I felt the past was past, and I had to move on.
You know what's a worse feeling than not caring about your childhood memories? Not caring because you cannot recall them, you cannot remember them.
And they're gone, or non-existent; I suppose it differs from whichever point of view you'd like to look at.
I was going through some photo albums recently, and whenever I look at photo albums, I immediately think something is going to trigger a response in my brain and remind me of that moment frozen in the photo.
At least, that used to be the case. It is now no longer.
I haven't written a serious piece in a while, but I also have not written anything in a week, so forgive me if I am a bit rusty.
I want to dedicate this blog page specifically for Memory/Memories and how they relate to me, how they work with me, and well, how terrible of a memory I have.
So here goes.
One specific photo that caught my attention was that of my late dog, standing waiting for my uncle at a beach setting.
I could not for the life of me make right of this photo; it sickened me, it made me feel like it was forged. I could not remember that memory. I could not reach into my head and bring out a slideshow of what had happened that specific day.
I did not know why.
It felt fake.
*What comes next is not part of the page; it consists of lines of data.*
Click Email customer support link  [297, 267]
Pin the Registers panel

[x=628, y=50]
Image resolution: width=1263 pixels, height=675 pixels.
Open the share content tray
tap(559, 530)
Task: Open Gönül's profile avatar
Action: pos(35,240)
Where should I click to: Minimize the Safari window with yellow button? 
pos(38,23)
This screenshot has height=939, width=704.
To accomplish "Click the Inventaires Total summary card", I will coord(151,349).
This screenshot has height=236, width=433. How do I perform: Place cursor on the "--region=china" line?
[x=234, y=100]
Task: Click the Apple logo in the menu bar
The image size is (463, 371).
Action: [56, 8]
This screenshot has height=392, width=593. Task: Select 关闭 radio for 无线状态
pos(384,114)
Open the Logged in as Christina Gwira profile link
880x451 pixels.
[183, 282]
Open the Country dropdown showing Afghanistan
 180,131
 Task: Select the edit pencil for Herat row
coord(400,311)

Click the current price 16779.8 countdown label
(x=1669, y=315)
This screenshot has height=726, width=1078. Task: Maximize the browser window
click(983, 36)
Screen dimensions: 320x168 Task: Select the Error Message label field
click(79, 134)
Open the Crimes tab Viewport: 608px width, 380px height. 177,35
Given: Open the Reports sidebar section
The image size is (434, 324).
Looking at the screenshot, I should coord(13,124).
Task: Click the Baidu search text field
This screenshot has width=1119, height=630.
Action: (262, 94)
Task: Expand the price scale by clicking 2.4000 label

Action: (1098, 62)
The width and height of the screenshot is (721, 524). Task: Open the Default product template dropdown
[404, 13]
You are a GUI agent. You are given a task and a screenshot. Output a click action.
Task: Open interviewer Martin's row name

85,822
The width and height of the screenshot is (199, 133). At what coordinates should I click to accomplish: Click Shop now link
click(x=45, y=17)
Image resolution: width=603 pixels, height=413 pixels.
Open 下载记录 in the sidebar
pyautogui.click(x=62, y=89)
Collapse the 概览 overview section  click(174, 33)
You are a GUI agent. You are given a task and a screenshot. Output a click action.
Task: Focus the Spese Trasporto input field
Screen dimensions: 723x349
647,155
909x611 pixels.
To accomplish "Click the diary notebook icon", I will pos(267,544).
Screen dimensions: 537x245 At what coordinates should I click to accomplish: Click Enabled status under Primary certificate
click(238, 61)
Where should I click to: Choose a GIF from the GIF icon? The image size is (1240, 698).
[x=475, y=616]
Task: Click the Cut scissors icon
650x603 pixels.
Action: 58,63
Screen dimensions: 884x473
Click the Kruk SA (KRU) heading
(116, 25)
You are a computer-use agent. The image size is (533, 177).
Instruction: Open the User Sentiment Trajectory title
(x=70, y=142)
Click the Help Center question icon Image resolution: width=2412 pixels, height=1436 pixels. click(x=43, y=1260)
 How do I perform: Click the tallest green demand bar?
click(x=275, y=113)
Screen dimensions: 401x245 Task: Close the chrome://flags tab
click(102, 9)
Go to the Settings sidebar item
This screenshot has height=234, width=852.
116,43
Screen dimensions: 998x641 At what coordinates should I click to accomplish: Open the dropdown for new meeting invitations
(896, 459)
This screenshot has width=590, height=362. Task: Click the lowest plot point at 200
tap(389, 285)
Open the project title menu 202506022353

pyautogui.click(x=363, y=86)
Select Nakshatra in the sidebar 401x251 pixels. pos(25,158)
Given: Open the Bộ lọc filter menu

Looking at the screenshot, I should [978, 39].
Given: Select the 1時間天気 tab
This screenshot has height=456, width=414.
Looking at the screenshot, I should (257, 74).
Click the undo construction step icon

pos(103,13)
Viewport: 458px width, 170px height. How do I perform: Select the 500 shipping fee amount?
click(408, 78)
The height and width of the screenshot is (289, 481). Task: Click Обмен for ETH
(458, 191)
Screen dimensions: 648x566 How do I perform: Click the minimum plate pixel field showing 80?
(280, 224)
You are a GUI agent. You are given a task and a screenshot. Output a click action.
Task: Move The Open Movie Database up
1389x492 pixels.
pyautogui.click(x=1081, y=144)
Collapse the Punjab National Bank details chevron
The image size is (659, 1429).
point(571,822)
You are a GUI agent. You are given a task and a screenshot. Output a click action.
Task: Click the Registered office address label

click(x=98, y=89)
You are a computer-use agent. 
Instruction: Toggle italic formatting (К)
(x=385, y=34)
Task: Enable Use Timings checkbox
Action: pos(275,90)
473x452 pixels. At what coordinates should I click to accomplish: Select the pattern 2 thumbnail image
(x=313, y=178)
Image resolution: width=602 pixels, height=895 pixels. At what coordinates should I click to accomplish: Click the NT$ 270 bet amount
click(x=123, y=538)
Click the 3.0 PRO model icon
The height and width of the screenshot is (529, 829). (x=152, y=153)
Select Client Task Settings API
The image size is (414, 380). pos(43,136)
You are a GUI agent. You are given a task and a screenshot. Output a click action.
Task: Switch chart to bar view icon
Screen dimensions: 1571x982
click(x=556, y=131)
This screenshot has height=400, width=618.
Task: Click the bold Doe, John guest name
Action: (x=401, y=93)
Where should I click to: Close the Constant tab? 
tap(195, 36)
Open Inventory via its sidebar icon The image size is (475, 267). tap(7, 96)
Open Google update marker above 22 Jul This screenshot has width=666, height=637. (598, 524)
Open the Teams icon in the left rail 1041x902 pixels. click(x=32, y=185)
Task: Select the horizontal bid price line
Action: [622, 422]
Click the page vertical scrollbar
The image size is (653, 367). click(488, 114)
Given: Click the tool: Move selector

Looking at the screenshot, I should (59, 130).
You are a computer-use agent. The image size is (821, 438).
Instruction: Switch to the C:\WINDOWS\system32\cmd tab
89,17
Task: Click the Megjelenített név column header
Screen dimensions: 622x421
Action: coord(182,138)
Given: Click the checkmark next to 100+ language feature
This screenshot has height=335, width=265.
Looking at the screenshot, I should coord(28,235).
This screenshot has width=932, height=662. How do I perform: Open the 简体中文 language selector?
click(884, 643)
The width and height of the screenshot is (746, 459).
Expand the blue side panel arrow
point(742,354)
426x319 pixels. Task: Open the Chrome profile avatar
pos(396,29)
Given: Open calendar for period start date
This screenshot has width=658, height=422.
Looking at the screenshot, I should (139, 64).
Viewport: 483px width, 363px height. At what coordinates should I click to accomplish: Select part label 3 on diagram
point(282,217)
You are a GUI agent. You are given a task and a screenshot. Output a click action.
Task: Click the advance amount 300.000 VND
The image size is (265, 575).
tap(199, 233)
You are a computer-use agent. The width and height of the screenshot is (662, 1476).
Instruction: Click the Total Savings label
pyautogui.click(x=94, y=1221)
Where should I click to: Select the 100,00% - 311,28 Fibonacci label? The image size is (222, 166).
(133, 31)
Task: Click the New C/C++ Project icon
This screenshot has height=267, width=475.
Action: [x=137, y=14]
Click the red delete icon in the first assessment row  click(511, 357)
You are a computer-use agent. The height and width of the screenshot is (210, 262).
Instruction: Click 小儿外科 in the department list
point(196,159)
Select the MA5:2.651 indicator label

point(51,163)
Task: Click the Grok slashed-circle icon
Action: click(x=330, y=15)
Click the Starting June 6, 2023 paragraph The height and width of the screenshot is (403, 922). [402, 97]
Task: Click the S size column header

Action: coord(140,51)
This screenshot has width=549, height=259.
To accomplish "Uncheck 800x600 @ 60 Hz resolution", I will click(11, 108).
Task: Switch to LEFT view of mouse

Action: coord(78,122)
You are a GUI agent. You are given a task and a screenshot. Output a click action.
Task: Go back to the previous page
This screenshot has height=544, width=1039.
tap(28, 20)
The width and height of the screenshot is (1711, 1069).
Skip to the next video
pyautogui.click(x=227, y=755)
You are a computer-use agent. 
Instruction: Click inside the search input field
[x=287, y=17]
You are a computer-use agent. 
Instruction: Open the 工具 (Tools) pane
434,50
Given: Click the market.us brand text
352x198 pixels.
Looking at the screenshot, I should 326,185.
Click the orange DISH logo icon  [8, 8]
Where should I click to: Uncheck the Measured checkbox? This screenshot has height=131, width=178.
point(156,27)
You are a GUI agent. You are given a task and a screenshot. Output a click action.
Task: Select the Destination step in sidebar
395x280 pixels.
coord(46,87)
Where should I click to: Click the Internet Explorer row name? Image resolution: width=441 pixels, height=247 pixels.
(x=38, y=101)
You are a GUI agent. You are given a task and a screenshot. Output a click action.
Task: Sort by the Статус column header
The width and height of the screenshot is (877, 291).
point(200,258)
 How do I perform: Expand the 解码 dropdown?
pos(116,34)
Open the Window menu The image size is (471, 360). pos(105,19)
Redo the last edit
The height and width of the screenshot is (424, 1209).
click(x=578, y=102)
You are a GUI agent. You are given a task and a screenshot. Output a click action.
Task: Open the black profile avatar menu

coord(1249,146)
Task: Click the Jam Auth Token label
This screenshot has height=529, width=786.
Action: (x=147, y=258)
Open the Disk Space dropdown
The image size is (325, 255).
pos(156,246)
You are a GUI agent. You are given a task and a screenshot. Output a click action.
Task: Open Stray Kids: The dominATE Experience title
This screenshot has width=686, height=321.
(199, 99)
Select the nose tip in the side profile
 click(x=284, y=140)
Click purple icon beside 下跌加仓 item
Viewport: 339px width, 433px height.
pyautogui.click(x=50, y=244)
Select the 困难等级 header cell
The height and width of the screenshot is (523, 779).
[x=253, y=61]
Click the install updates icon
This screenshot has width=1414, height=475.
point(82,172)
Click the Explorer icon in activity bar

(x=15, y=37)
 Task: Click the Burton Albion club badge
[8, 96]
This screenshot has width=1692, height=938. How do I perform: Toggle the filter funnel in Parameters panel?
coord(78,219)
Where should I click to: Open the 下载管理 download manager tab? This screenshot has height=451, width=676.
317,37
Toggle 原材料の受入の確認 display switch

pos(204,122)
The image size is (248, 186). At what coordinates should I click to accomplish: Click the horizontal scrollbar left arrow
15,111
It felt unreal.
Almost like I was dreaming, except I wasn't. I wasn't even in the photo.
I have tried to recall it, but could not, so I just flipped the page and continued looking.
Ever since I was little my memory has never been the greatest. Mother sometimes calls me the "space cadet" as I tend to forget everything she tells me as soon as she tells me.
However, I've always tried my best to recall moments, to a fail.
I have also always been amazed by how memory works. How a single key of music can spark one; a kiss, or even a small petal of a rose breaking and getting blown in the air.
I, however, have never been able to understand my memory, or how it works, or if it works at all.
Example with the above scenario.
The event had happened, but it had been completely erased from my mind.